▸ ACTIVITY
Output the exact lines that start at the one containing "Screen dimensions: 779x565" and continue to the last line of the entries below; do not output pictures.

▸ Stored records
——————

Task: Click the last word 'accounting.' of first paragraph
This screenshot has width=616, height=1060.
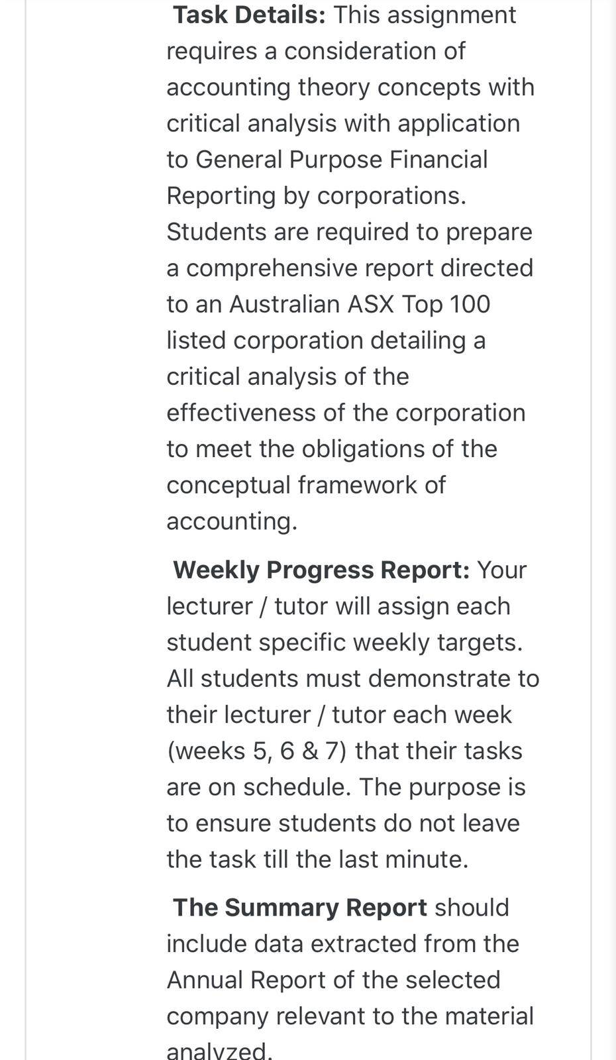Action: 232,521
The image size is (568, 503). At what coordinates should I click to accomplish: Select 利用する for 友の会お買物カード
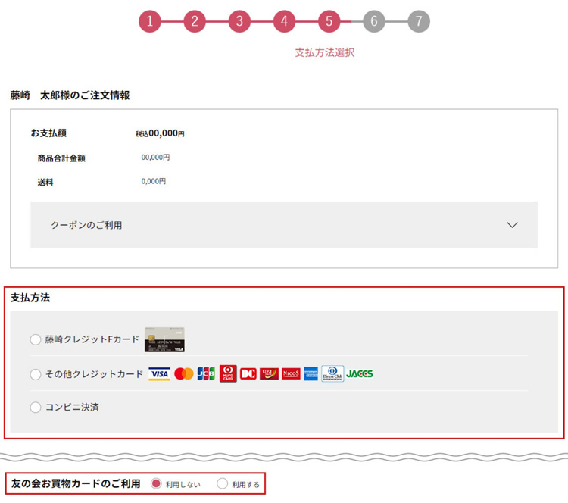[x=222, y=483]
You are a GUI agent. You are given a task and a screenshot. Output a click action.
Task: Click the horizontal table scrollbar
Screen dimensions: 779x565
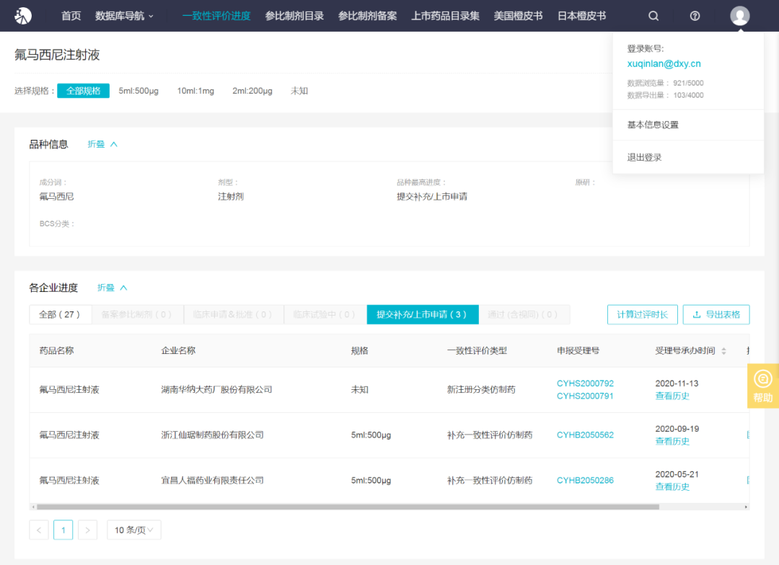346,507
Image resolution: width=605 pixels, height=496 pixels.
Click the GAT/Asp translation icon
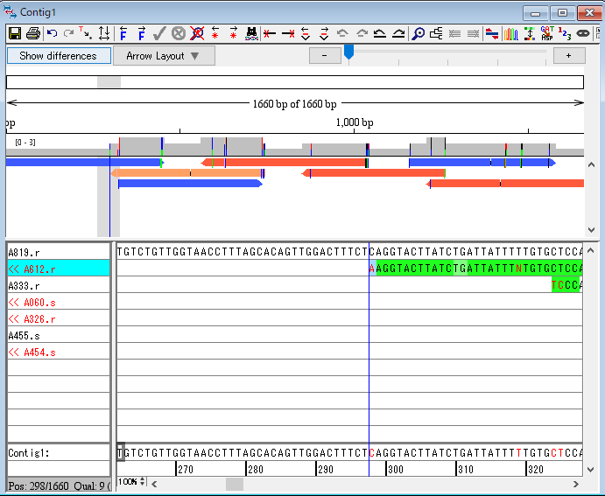click(547, 33)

——————

▸ OUTPUT OF THE EXERCISE
Screen dimensions: 779x565
346,507
Image resolution: width=605 pixels, height=496 pixels.
Click the GAT/Asp translation icon
click(547, 33)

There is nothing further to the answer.